Eisenberg gives us a captivating, ice-in-the-veins take on a character who most people know as “the youngest billionaire in the world” but, if we’re to believe Sorkin, money was the furthest thing from Zuckerberg’s mind.  Sure, greed played a role, but not in the Gordon Gekko sense we’re accustomed to.  What Zuckerberg was really after was a way to circumvent the exclusion-based tradition of high society by bringing the party scene to the masses and his casual dismissal of anyone willing to help is what I found to be the most engaging dichotomy at work here.  Rather than assimilate the old-fashioned way, he decided to blow the whole thing open as a way of getting back at the clubs he once deemed important and, as a result, the so-called cyber villain of our times was born.   

Did he steal the idea from his Harvard classmates?  Did he use, chew up and spit out the only person left in the world whom he could call a friend?  Is he really as insufferable a person as the film makes him out to be? 

Perhaps, but counting on Sorkin’s script to be 100% accurate is missing the point.  He taps into the zeitgeist of Generation Y like no other American film I’ve seen this year and does so with a sparkling immediacy worthy of so much more than just Academy Award attention.  Facebook currently sits at 500 Million members and counting and the line between living and living vicariously through a computerized network becomes fuzzier with each passing second.   

Fincher’s direction and tone are sublime, Trent Reznor’s wicked musical arrangements couldn’t be better and Spider-Man-to-be Andrew Garfield gives what I think is the most painfully brilliant performance of the entire film as Mark’s one-time friend and CFO Eduardo Saverin.

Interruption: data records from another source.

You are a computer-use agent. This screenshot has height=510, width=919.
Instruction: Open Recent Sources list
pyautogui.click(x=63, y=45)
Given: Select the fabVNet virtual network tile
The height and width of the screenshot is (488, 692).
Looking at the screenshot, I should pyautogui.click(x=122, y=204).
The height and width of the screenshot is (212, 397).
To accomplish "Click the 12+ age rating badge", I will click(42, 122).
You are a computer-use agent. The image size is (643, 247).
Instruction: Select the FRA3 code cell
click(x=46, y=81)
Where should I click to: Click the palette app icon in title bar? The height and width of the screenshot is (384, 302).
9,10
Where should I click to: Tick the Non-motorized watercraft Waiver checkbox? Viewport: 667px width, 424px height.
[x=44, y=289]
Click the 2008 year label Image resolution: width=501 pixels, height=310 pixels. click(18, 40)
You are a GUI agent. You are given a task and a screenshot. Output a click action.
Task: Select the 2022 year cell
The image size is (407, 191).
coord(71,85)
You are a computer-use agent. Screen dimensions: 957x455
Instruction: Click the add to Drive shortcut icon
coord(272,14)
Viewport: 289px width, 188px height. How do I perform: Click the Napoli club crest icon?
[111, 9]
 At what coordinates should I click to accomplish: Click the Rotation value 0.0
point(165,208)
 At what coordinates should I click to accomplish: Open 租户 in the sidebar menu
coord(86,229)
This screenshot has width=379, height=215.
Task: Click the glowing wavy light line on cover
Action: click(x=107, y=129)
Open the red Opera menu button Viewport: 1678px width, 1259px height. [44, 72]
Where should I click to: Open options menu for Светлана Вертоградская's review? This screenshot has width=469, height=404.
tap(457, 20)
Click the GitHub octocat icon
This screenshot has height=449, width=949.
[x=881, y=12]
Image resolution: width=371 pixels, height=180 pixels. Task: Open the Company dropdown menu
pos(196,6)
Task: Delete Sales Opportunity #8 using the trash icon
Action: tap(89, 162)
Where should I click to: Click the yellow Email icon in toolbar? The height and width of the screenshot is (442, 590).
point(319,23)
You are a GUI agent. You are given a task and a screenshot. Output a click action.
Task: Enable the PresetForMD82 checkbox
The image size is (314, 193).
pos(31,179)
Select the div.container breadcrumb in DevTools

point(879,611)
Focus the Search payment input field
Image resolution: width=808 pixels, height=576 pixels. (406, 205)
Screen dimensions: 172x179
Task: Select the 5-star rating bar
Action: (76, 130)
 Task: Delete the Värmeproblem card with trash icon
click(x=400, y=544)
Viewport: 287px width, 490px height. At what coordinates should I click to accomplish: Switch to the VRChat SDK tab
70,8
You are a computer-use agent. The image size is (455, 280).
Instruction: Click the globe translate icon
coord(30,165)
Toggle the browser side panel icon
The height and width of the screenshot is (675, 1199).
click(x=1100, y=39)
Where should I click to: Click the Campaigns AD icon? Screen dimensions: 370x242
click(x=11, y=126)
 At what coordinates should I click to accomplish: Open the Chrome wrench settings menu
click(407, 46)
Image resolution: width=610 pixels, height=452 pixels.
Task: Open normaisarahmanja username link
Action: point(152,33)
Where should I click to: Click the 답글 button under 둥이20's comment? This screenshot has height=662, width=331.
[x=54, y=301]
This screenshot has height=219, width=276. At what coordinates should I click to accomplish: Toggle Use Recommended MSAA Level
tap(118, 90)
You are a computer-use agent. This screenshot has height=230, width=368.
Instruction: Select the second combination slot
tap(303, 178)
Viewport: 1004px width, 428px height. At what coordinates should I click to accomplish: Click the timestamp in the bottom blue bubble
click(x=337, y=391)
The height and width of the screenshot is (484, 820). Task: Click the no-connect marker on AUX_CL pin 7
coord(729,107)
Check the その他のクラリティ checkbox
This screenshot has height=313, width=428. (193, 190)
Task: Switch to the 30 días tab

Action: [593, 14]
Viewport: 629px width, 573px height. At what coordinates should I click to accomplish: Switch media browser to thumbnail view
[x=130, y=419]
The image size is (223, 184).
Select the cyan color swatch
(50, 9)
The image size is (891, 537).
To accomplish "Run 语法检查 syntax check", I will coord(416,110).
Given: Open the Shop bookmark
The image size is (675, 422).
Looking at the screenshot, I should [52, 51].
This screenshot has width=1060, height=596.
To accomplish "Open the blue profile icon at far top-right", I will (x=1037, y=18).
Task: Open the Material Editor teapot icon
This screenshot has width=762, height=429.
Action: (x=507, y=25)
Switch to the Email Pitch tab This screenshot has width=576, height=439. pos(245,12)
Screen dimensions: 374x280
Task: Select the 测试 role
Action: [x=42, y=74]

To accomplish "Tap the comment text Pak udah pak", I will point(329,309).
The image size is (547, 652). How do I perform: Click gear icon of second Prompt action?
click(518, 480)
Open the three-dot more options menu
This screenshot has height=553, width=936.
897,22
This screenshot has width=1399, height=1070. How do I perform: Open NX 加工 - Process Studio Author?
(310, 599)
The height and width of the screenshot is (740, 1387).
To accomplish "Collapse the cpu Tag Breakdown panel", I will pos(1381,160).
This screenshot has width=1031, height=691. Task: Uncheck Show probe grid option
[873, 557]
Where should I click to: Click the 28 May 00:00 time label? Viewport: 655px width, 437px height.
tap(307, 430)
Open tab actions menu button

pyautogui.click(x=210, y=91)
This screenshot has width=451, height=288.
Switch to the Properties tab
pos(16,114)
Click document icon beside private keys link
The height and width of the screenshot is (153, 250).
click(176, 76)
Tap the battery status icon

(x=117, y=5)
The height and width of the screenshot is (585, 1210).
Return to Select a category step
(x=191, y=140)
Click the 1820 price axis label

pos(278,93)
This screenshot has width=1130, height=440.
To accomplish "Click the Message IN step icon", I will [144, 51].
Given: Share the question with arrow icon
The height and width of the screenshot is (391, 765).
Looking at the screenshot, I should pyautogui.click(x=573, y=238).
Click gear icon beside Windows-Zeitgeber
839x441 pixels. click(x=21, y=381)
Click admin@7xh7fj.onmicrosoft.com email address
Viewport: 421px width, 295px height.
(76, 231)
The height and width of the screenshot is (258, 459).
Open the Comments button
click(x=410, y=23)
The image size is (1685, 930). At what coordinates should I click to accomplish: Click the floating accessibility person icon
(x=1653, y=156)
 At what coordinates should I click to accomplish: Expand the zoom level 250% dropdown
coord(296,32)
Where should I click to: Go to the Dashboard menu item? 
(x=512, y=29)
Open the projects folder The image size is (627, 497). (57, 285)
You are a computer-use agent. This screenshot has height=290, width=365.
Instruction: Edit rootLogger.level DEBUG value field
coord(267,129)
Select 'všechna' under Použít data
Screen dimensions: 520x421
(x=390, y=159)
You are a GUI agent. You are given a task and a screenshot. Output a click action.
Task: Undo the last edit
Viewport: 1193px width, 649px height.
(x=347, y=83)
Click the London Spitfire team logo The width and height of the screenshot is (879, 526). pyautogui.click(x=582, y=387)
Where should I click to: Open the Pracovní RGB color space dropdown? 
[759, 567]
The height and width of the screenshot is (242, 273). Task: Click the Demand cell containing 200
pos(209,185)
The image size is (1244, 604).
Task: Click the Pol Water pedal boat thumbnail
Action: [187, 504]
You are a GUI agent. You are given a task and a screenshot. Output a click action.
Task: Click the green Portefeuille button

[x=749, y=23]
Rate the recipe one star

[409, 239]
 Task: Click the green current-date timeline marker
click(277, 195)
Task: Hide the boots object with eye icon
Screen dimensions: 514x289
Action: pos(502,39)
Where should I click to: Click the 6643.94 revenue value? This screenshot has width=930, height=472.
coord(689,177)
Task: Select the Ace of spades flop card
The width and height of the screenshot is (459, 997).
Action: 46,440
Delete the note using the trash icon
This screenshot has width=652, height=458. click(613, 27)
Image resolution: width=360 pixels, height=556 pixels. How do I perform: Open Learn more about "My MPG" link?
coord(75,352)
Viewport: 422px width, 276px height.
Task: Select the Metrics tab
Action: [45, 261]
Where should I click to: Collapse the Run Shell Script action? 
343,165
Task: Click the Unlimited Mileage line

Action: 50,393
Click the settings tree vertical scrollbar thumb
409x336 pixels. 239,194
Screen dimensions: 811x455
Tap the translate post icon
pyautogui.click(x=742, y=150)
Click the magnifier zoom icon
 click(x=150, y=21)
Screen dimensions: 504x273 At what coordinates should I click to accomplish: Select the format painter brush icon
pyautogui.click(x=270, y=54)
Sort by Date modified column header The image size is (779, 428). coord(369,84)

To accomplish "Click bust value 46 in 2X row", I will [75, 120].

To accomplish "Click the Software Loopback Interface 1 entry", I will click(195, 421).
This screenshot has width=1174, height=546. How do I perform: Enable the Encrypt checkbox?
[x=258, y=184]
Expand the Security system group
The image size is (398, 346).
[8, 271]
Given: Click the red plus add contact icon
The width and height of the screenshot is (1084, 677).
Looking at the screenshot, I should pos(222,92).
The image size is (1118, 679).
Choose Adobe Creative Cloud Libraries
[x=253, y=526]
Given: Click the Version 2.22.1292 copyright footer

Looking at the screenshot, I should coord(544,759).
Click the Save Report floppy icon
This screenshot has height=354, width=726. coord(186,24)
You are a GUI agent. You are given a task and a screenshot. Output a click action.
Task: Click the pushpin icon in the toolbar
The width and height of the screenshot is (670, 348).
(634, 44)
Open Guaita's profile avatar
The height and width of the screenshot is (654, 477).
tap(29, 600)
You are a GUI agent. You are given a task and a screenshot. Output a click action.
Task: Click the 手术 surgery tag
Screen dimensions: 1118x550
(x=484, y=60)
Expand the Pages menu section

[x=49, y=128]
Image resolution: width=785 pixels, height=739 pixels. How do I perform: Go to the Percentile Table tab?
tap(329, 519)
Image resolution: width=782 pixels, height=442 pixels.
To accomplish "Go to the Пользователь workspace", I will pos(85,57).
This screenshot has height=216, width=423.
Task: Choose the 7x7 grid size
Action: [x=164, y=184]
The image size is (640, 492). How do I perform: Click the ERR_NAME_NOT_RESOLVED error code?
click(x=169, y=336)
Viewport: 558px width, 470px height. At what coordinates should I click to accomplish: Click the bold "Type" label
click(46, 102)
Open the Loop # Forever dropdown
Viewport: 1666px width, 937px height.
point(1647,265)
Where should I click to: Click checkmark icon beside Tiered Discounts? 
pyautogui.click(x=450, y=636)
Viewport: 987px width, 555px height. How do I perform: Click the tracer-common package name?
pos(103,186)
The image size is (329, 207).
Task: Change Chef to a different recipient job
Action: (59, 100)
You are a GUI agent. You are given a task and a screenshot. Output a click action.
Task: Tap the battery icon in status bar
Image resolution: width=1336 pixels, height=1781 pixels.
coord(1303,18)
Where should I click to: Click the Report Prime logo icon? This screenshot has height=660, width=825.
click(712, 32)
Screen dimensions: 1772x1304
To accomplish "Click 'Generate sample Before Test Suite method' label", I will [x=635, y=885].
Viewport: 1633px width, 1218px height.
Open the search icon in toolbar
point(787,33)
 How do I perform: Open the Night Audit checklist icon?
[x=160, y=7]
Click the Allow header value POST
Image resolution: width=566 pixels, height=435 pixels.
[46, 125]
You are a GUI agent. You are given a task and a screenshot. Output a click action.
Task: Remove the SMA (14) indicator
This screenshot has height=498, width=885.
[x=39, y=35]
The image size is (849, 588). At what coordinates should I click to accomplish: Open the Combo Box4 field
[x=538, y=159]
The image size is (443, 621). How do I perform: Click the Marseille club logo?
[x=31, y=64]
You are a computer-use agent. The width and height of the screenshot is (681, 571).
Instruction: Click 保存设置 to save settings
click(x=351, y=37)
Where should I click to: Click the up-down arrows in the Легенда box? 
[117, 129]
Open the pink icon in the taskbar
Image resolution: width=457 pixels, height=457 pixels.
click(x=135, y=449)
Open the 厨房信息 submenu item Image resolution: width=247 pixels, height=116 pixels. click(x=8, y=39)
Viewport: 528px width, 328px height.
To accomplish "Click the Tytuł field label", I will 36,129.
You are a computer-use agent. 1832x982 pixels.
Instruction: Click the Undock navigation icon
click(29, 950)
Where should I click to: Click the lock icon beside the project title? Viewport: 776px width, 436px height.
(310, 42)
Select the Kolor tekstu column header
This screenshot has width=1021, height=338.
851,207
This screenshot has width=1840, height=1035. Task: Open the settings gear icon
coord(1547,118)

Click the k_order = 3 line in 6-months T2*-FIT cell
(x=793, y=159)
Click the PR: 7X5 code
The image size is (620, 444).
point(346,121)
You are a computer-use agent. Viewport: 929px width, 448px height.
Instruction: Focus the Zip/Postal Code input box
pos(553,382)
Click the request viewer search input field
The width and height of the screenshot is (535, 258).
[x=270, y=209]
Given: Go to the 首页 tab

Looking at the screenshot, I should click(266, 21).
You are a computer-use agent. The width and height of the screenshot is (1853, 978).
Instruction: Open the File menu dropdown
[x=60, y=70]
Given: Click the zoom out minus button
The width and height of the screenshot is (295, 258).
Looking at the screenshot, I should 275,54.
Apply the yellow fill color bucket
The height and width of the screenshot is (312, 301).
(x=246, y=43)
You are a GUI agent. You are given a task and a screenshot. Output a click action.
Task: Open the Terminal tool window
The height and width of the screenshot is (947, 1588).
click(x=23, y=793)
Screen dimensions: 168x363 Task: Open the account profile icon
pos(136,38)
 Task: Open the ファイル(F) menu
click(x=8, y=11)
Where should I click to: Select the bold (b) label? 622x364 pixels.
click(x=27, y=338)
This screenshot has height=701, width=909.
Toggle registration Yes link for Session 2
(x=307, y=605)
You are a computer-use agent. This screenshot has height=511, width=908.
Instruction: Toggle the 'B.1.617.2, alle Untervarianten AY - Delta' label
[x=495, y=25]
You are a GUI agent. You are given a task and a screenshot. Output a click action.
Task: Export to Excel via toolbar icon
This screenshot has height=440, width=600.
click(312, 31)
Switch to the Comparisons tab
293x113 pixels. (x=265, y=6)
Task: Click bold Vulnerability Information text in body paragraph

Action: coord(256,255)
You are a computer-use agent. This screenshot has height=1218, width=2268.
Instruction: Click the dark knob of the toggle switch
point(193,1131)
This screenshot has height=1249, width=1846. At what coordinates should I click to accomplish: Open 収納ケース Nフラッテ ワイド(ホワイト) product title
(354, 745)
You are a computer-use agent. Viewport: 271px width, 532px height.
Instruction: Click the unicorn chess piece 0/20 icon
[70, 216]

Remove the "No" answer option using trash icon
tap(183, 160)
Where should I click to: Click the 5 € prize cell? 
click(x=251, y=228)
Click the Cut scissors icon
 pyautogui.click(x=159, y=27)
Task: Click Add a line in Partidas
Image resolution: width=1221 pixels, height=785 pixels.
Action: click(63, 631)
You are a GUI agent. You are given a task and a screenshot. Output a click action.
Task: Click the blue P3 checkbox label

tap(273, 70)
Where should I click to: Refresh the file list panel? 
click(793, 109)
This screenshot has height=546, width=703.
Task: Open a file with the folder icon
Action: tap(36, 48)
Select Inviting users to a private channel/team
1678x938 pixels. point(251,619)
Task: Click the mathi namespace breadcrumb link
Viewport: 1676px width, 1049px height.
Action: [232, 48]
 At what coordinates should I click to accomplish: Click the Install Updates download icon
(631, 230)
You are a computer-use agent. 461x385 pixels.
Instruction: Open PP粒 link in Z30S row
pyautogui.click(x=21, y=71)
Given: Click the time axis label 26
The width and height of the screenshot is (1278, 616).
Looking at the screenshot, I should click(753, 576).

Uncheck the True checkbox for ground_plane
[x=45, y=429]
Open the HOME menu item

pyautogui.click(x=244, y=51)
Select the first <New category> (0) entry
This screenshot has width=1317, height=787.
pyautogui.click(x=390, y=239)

The sweet irony of all this is that, despite all the money and fame, Zuckerberg ends up alienating himself from exactly the kind of social mingling he always wanted.  Instead, what we see is a man and his computer, side by side, for better or for worse until the bitter conclusion.  I almost felt sorry for him at the end but, then again, it wasn't my 34% ownership that he was accused of liquidating.